07.363 Logic Programming: Lecture 12

Writing Parsers in Prolog

  Prolog syntax is flexible, but there are times when something more
  sophisticated is needed.

  Easy to write recursive descent parser in Prolog.  Even easier when
  using grammar rules (DCGs).

  Anyone not taking 07.330?
  Here is a crash course in lexical analysis and parsing.


A DCG for Evaluating Arithmetic Expressions

	expr(Z) --> term(X), "+", expr(Y), { Z is X + Y }.
	expr(Z) --> term(X), "-", expr(Y), { Z is X - Y }.
	expr(X) --> term(X).

	term(Z) --> number(X), "*", term(Y), { Z is X * Y }.
	term(Z) --> number(X), "/", term(Y), { Z is X / Y }.
	term(Z) --> number(Z).

	number(C) --> "+", number(C).
	number(C) --> "-", number(X), { C is -X }.
	number(X) --> [C], { "0"=<C, C=<"9", X is C - "0" }.
  

DCG Expansion
  
    ?- expr(Z, "-2+3*5+1", [])
    Z = 14

  DCG translation does this:

    p(X) --> q(X).

  becomes

    p(X, S0, S) :- q(X, S0, S).
  


More than one goal

    p(X, Y) -->
              q(X),
              r(X, Y),
              s(Y).
  
  becomes
  
    p(X, Y, S0, S) -->
              q(X, S0, S1),
              r(X, Y, S1, S2),
              s(Y, S2, S).
  


Terminals

  Inside a grammar rule body, a list indicates a terminal (``thing that
  must literally appear'')

  Recall: "thing" is a list of ASCII codes.

    p(X) --> [go,to], q(X), [stop].

  Is translated into 'C'/3

    p(X, S0, S) :-
             'C'(S0, go, S1),
             'C'(S1, to, S2),
             q(X, S2, S3),
             'C'(S3, stop, S).
  
  'C'/3 is predefined by the unit clause "'C'([XS],X,S)".



An Example

  
	parse( program(Decls,Stmt) ) -->
	    decls(Decls),
	    stmt_seq(Stmt).

	decls( [D|Decls] ) --> decl(D), decls(Decls).
	decls( [] )        --> [].

	decl( const(Ide,Val) ) --> [const, ide(Ide), =], expr(Val).
	decl( var(Ide,Type) )  --> [var,   ide(Ide), :], type(Type).

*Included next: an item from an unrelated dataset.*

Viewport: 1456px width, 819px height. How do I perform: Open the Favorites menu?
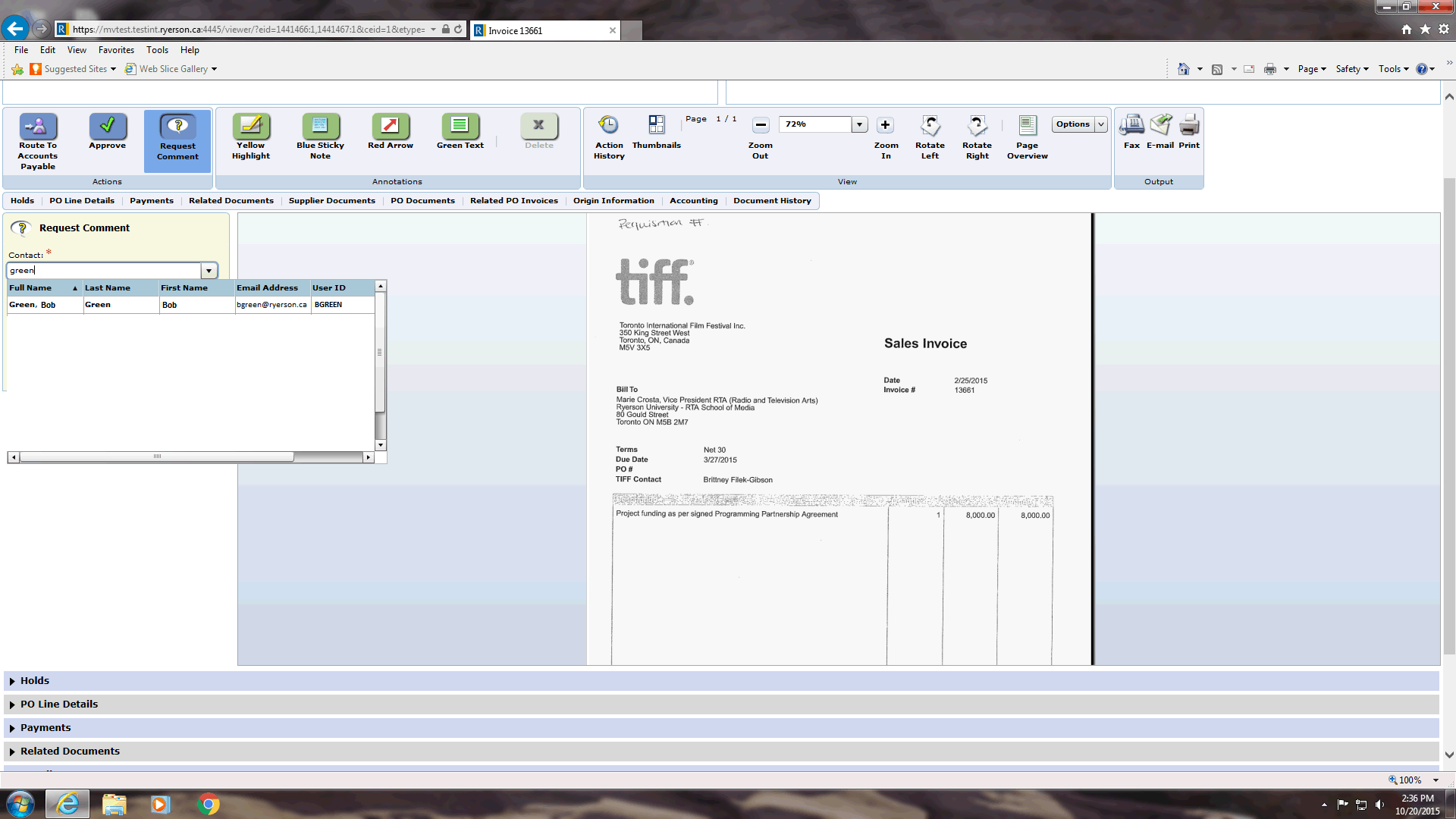coord(116,50)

	type( integer ) --> [integer].
	type( boolean ) --> [boolean].

	stmt_seq( [S|Stmts] ) --> stmt(S), opt_stmt_seq(Stmts).

	opt_stmt_seq( [S|Stmts] ) --> [;], stmt(S), opt_stmt_seq(Stmts).
	opt_stmt_seq( [] )        --> [].

	stmt( assign(Ide,Expr) ) --> [ide(Ide), :=], expr(Expr).
	stmt( write(Expr) )      --> [write], expr(Expr).
	stmt( read(Ide) )        --> [read, '(', ide(Ide), ')'].
	stmt( while(Cond,S) )    --> [while], expr(Cond),
		                     [do], stmt(S).
	stmt( if(Cond,S1,S2) )   --> [if], expr(Cond),
			             [then], stmt(S1),
				     [else], stmt(S2).
	stmt( block(Stmt) )      --> [begin], stmt_seq(Stmt), [end].


	expr( E ) --> lexpr( L ), expr_(L, E).

	expr_( L, and(L,E) ) --> [and], expr(E).
	expr_( L, or(L,E) )  --> [or], expr(E).
	expr_( L, L )        --> [].

	lexpr( not(L) ) --> [not], lexpr(L).
	lexpr( B )      --> bexpr(B).

	bexpr( B ) --> aexpr(A), bexpr_(A, B).

	bexpr_( A, A>B ) --> [>], aexpr( B ).
	bexpr_( A, A<B ) --> [<], aexpr( B ).
	bexpr_( A, A=B ) --> [=], aexpr( B ).
	bexpr_( A, A )   --> [].

	aexpr( E ) --> term(T), aexpr_(T, E).

	aexpr_( T, T+E ) --> [+], aexpr(E).
	aexpr_( T1, E )  --> [-], term(T2), aexpr_( T1-T2, E ).
	aexpr_( T, T )   --> [].

	term( T ) --> factor(F), term_(F, T).

	term_( F, F*T ) --> [*], term(T).
	term_( F, F/T ) --> [/], term(T).
	term_( F, F )   --> [].

	factor( ide(Ide) ) --> [ide(Ide)].
	factor( int(N) )   --> [int(N)].
	factor( true )     --> [true].
	factor( false )    --> [false].
	factor( -F )       --> [-], factor(F).
	factor( E )        --> ['('], expr(E), [')'].